The camera was a Canon PowerShot G9 X Mark II.

With a Nikon D800, I’ve never seen any problems at the left, top or bottom edges. The right edge sometimes has a few columns of black. These can be automatically detected and trimmed.

The recent [Play Raw] My Right Foot - #8 by Jacal , taken with a Panasonic DMC-TZ70, had a shadowed gradation at the right edge; darkened but not black. This would be harder to detect automatically.

Just some thoughts, real reasons may vary.

The camera manufacturers have to write an image size into the data sheet and have to deliver that size under all circumstances. There are several image processing steps that may eat some border pixels. So I guess camera manufacturers crop each image to the worst case possibility, i.e., the smallest possible image even considering image processing changes in firmware updates that may lead to better quality but less border pixels. It may be simply a very conservative crop.

Free software tools, however, have the opportunity to show any pixels their developers want to be shown. That may even lead to a changing image size depending on the processing steps you activated. At least they would be able to change result image size after software updates, e.g. if the algorithms are tweaked and eat therefore more border pixels. I don’t know if they actually do any of these, or if they are just less conservative about their assumptions, but at least it may be a possibility.

Edit: Another aspect

Instead of eating pixels, the image size can be virtually increased for spatially extended operations, e.g. by mirroring the image edges for the operation or taking pixels from the other side[TM]. That may be unwanted by camera manufacturers for one or the other reason (quality, memory, …). But this may be implemented in the mentioned tools.

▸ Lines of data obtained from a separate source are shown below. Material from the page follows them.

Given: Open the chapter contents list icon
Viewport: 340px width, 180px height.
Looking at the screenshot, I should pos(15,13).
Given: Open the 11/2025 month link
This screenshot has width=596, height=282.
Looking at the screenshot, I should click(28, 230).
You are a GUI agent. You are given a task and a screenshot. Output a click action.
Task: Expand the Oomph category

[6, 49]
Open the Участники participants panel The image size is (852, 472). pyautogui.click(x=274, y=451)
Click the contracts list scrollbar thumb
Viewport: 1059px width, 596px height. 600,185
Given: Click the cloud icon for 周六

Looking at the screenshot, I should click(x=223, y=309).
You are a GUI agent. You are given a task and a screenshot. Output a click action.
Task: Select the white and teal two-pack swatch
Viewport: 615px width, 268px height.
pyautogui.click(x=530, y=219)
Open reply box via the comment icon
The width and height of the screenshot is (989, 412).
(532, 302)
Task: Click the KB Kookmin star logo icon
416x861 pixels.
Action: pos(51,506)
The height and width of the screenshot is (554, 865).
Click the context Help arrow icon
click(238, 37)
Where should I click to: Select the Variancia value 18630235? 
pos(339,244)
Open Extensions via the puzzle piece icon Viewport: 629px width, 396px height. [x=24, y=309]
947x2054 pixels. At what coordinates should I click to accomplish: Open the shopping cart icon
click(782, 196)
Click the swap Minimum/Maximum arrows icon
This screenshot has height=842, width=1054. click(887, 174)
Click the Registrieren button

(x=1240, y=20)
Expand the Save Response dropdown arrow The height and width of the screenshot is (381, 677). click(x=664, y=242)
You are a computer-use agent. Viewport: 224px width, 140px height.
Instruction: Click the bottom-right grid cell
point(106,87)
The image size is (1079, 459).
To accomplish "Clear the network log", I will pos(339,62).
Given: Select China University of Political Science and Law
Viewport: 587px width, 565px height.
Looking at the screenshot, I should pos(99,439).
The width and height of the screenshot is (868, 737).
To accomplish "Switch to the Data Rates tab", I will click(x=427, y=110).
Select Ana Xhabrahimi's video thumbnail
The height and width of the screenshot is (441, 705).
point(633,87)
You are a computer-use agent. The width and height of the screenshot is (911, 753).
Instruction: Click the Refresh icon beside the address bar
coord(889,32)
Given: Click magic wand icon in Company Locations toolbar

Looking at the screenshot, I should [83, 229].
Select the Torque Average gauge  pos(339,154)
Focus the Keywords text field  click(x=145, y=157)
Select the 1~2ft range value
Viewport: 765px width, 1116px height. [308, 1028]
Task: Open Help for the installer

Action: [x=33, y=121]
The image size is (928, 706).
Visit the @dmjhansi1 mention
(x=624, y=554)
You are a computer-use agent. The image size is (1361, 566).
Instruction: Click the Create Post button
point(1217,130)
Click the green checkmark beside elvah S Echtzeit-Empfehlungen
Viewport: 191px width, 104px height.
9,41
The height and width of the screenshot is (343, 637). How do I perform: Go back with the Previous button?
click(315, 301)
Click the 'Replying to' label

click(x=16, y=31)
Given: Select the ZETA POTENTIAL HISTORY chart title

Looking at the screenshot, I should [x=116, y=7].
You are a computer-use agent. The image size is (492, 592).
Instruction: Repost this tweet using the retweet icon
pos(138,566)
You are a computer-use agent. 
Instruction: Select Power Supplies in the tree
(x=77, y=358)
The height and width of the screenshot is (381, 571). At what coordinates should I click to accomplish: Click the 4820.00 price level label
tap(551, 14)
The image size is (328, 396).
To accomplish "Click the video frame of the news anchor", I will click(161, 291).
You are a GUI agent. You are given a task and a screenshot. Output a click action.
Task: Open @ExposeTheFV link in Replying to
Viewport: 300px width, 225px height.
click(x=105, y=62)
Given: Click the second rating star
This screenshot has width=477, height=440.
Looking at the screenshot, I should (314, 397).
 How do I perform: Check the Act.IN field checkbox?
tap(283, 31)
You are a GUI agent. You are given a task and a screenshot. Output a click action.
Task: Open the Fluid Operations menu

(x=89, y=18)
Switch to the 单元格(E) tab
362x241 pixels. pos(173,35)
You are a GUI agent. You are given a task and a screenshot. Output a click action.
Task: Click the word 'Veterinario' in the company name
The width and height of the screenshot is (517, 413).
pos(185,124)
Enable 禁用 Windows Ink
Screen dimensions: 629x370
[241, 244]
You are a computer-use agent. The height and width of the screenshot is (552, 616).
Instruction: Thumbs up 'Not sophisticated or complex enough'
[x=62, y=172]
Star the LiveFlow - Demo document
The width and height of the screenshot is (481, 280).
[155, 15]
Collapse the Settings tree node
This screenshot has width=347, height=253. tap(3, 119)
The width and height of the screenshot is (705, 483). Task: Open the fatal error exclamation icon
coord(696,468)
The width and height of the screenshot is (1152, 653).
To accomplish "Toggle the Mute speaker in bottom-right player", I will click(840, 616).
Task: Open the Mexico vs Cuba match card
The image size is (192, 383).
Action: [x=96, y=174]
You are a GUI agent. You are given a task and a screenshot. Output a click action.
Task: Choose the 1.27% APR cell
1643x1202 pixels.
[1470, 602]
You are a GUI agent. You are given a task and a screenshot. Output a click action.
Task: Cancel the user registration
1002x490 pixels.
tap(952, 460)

Is it possible that what you’re seeing is DPP applying a lens correction profile - correcting for barrel distortion automatically? This is pretty common in point-and-shoot cameras.

For reference see Canon G9X Mark II Review - Optics

That was a very informative article. With what Chris and others have said, I think the cause is explained. I’ve learned a lot from this discussion. Thanks to everyone that replied.

The small differences, I have mentioned, have happened after exporting jpegs with default settings, without lens corrections or any kind of cropping. No Elvis there, actually. In some - or most - Canon cameras, lens correction can be applied by default, if set so in-camera, being applied also in DPP, visible in the jpeg preview image.

In RawTherapee, automatic lens correction, LCP or LensFun, can be set by a modified Default profile or by Dynamic Profile Rules. I don’t have it activated by default, the lens “distortion” is often more likeable for my eyes.